(Some records)
# # # # # # #

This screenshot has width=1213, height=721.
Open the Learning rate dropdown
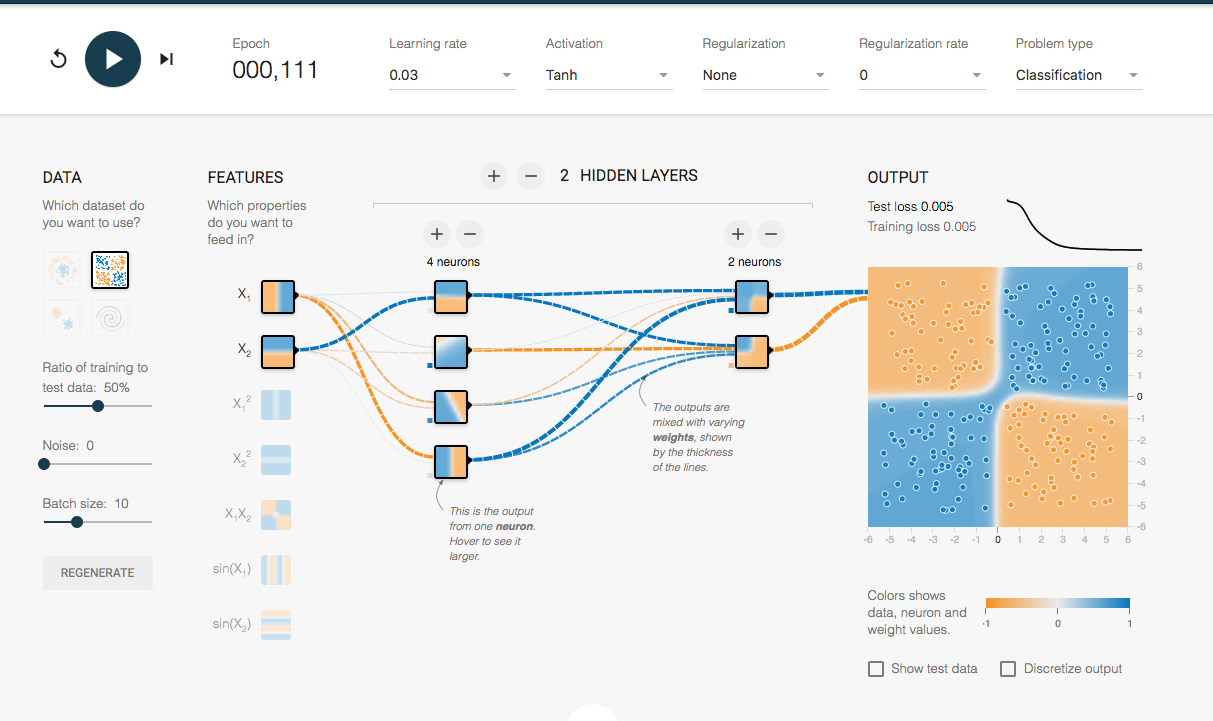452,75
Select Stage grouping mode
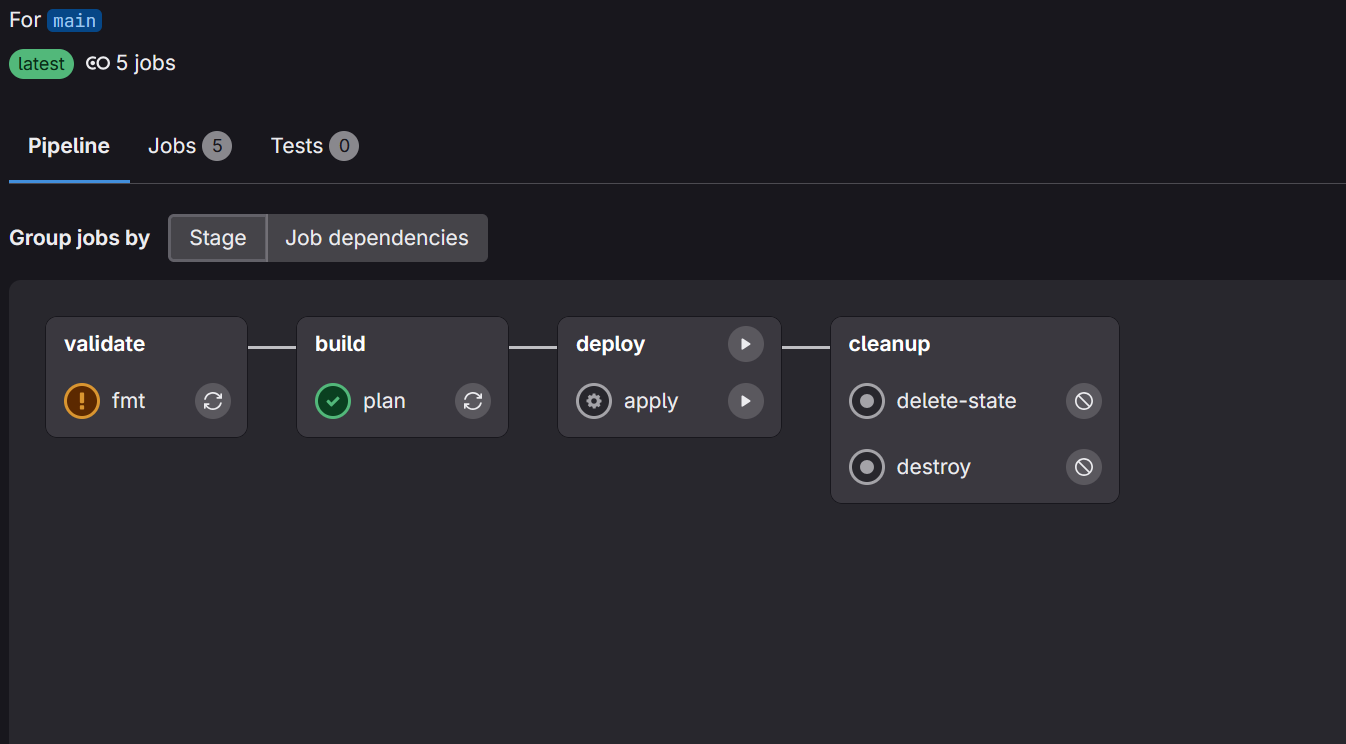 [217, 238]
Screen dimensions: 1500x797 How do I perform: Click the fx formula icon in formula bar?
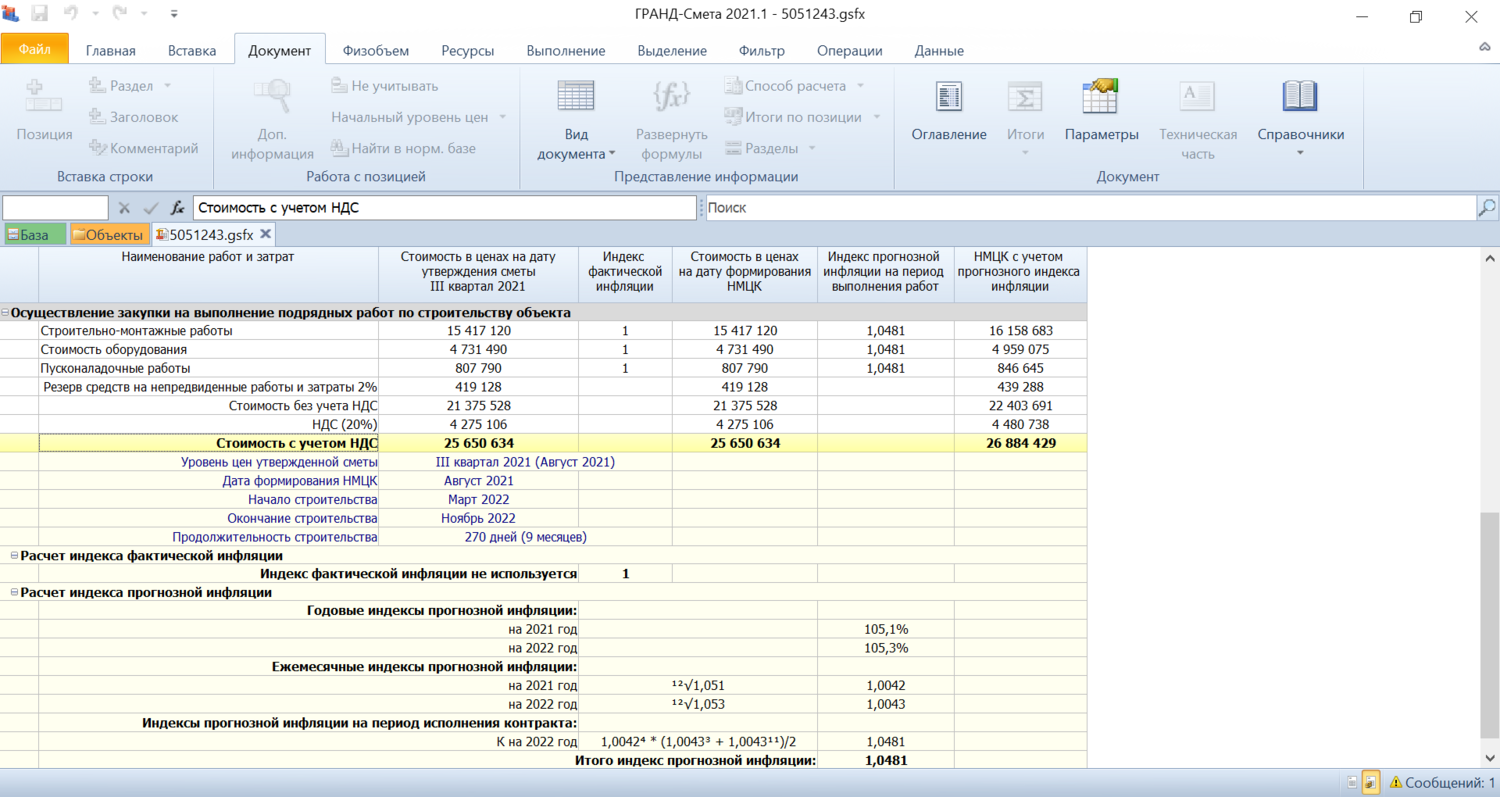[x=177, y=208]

# # # # # # #

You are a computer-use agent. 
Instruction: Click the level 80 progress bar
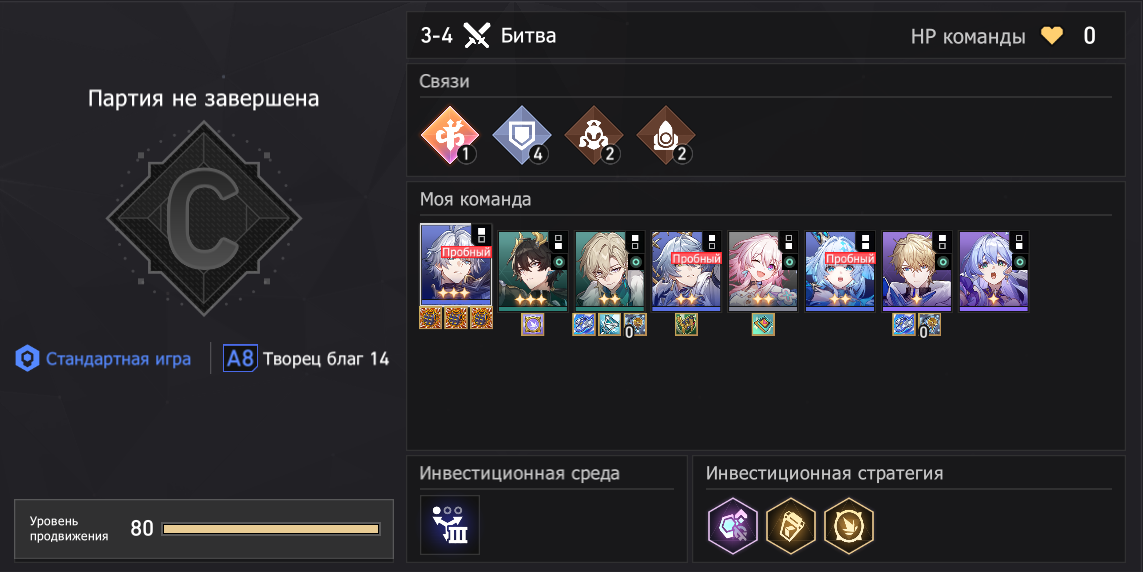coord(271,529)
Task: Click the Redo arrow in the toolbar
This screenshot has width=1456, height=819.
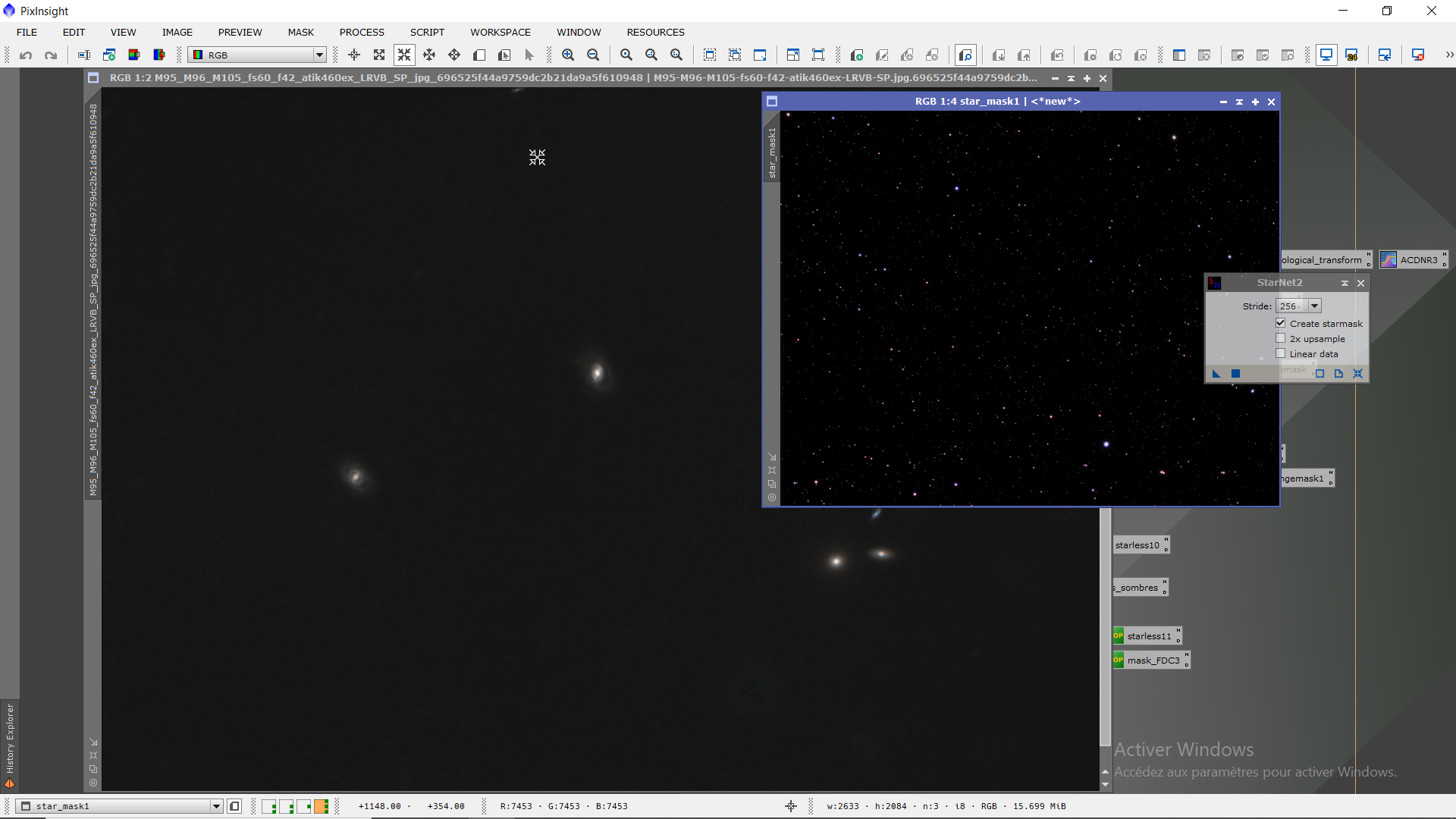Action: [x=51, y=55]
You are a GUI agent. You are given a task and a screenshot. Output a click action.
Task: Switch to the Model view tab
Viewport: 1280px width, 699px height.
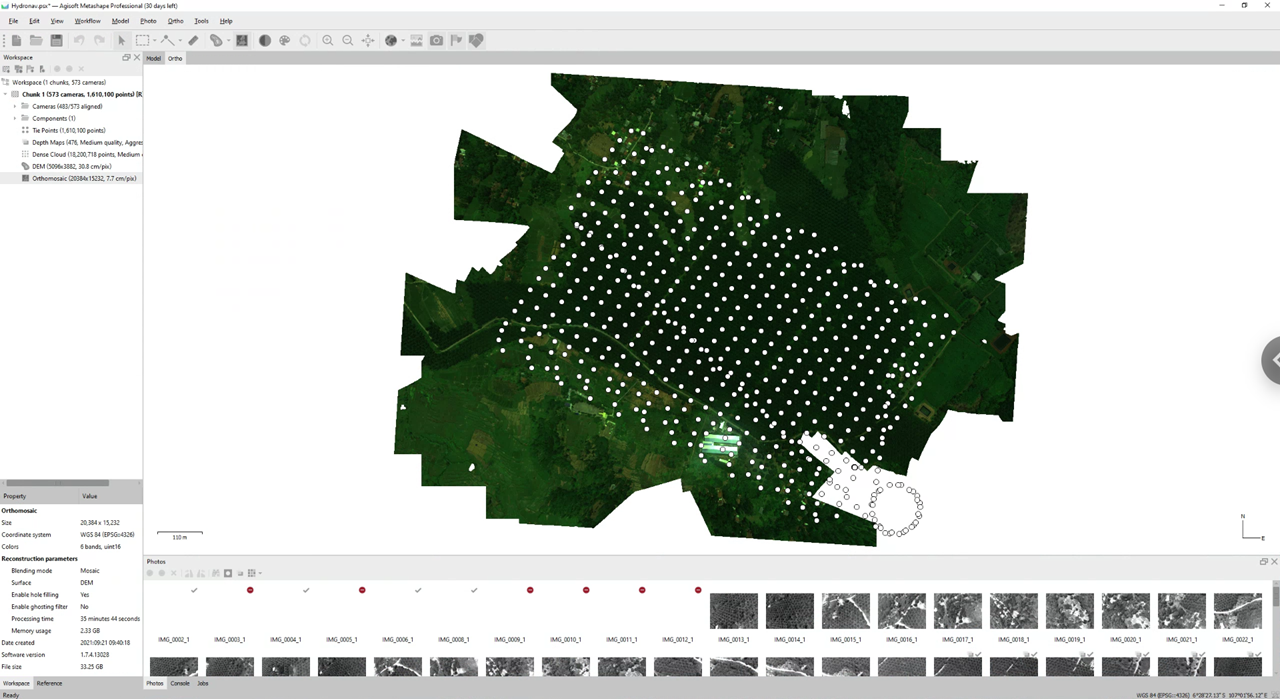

# # # # # # #

• **AIM**
Reproduce the listing from the line containing "Task: Click the Redo arrow in the toolbar" through the line containing "Viewport: 1280px width, 699px height.", requests included. Offset every coordinate in the answers by -132, and leave the pictures out.

• **EXERCISE ANSWER**
Task: Click the Redo arrow in the toolbar
This screenshot has width=1456, height=819.
Action: [x=-81, y=-77]
You are a GUI agent. You are given a task and a screenshot. Output a click action.
Task: Switch to the Model view tab
Viewport: 1280px width, 699px height.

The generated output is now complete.